Health Canada, on the other hand, has not given approval for poppy cultivation, nor has it provided a requested exemption, said Metzler. Poppy cultivation is prohibited in Canada because of potential for illegal drug trade.

Metzler said the type API proposes to grow for culinary use does not pose that risk.

“The variety we propose to grow now, for seed production only, has absolutely no potential, zero potential for illicit use or for public safety concerns, because there’s not enough morphine or alkaloid in the pod that can actually be utilized. It’s like comparing hemp to marijuana.”

Metzler said API has been making loan payments on the $450,000 from Ag Canada for two years.
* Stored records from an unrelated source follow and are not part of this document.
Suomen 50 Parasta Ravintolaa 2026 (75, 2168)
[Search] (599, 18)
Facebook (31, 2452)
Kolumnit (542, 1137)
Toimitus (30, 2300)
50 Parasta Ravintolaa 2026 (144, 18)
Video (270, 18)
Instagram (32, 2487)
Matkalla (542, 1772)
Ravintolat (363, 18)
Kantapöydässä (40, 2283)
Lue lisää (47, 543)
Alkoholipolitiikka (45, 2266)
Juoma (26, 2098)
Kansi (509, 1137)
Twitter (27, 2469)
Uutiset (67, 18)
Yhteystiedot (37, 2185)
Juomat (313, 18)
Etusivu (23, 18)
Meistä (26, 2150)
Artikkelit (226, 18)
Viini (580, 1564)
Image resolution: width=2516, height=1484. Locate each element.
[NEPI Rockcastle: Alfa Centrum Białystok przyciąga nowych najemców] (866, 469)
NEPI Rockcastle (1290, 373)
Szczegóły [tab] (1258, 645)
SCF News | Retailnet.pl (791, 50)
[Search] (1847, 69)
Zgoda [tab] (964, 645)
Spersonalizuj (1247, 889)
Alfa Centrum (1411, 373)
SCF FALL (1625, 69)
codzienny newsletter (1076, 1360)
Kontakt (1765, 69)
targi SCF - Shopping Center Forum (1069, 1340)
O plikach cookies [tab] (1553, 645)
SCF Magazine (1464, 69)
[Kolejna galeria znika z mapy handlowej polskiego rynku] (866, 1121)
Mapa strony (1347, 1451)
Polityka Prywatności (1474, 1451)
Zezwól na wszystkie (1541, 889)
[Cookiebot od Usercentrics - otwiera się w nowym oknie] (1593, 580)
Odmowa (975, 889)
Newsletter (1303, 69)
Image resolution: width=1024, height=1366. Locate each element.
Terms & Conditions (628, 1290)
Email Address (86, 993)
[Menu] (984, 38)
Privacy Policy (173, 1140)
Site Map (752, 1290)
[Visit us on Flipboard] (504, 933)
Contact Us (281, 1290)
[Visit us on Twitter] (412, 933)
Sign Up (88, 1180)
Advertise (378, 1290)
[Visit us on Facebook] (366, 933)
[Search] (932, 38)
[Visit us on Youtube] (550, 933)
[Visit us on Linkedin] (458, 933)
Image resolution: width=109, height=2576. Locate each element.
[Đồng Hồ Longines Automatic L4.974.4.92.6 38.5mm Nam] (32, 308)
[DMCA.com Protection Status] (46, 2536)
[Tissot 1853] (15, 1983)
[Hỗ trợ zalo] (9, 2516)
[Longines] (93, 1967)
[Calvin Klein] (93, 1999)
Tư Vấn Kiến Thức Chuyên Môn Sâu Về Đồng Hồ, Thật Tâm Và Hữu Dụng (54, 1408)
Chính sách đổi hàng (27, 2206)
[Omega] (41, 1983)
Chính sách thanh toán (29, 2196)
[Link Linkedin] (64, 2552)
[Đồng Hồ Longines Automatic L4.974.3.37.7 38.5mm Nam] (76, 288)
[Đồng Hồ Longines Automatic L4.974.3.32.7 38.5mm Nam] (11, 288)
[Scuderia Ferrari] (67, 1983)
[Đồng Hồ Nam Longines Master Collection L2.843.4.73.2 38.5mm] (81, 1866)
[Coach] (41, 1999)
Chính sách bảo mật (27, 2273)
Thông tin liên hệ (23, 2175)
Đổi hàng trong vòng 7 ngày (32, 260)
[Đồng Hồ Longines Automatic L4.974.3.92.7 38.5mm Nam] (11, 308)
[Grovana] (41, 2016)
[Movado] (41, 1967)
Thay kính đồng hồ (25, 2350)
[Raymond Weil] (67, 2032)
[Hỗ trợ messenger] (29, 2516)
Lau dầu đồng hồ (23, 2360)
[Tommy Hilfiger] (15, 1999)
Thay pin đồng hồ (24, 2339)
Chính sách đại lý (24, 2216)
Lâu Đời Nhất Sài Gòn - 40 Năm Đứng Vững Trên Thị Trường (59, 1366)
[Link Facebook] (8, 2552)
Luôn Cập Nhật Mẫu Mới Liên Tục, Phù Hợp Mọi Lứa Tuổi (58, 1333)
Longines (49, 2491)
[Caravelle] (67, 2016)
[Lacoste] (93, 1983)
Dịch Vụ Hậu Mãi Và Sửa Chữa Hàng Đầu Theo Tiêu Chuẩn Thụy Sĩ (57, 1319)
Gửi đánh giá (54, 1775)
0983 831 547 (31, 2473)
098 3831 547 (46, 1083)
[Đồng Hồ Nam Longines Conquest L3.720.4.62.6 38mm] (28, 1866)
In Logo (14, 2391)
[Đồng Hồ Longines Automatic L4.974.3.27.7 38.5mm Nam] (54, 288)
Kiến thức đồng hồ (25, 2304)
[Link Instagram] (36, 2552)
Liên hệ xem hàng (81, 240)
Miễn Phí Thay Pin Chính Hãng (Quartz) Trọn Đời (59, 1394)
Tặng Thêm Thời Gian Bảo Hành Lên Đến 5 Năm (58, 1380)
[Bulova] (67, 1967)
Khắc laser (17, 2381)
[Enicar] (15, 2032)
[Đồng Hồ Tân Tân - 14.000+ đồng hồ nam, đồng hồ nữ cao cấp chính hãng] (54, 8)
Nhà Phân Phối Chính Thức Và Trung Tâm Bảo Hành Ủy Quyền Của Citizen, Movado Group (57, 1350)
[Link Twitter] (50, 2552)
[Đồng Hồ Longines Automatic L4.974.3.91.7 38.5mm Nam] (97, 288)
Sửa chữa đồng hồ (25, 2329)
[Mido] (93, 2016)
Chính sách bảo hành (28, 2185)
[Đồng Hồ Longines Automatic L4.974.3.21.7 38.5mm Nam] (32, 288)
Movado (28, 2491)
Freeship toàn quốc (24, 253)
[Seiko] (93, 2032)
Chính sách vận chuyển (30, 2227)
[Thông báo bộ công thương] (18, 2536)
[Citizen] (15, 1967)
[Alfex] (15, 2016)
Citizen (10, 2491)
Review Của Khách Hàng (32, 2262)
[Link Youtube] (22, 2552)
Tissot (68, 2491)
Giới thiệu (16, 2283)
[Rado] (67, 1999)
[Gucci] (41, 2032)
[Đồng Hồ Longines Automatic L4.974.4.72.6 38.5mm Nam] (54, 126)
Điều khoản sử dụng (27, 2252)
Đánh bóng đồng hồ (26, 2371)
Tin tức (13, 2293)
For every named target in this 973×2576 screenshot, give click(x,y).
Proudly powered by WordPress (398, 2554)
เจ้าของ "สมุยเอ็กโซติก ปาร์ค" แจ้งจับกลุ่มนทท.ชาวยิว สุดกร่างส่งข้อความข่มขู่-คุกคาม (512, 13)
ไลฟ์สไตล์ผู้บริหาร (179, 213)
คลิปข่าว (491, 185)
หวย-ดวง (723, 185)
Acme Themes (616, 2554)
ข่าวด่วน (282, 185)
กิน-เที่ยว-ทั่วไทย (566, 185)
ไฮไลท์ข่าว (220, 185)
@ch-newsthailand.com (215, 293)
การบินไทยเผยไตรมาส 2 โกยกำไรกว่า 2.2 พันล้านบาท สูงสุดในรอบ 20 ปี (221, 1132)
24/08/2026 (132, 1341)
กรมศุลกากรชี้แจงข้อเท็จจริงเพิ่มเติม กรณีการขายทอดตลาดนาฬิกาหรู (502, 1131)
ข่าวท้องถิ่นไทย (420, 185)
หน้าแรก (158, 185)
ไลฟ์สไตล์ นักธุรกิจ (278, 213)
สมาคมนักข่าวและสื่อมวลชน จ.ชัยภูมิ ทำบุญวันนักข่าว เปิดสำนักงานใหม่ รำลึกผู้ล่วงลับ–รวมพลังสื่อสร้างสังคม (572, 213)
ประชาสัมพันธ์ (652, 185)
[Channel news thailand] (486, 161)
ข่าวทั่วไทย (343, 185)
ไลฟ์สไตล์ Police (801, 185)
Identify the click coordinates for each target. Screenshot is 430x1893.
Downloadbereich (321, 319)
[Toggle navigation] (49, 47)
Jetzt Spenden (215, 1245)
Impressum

It was supposed to use proceeds from commercial poppy seed sales to repay it, but it still does not have the necessary licensing from Health Canada.

“One arm of government is giving you money and signing contracts with you and another arm of government is stopping you from fulfilling your contract. So how do you go forward?” asked Metzler.

“How do you expect to develop entrepreneurship in this country if you will give all the incentives for business to develop these new industries but then you won’t get out of the way from a regulatory perspective so that business could actually move forward?”

Metzler described this dilemma June 18 when he and API board member Ryan Mercer appeared before the House of Commons agriculture committee in Ottawa.

The Liberal government has an initiative to drastically increase its agricultural exports and Metzler said API could be part of that if it gets the needed government co-operation.

API labs eventually plans to build a processing plant for pharmaceuticals, using raw materials from a thebaine poppy on which it holds a patent, said Metzler. Those raw materials are primarily used for pain relief, a multibillion-dollar sector in North America.

But its first goal is to grow culinary seed and establish the viability of poppy cultivation on the Prairies.

At the committee hearing, Metzler and Mercer said poppies would provide another option for crop diversification and have potential for export. Though mostly used as a condiment, poppy seed can also produce food grade oil, animal feed supplements, biofuel and cosmetic ingredients.

Canada is the only country in the G7 that does not commercially produce or process poppies, Metzler told the committee.

He said the current impasse may leave API with no choice but to move its operations elsewhere.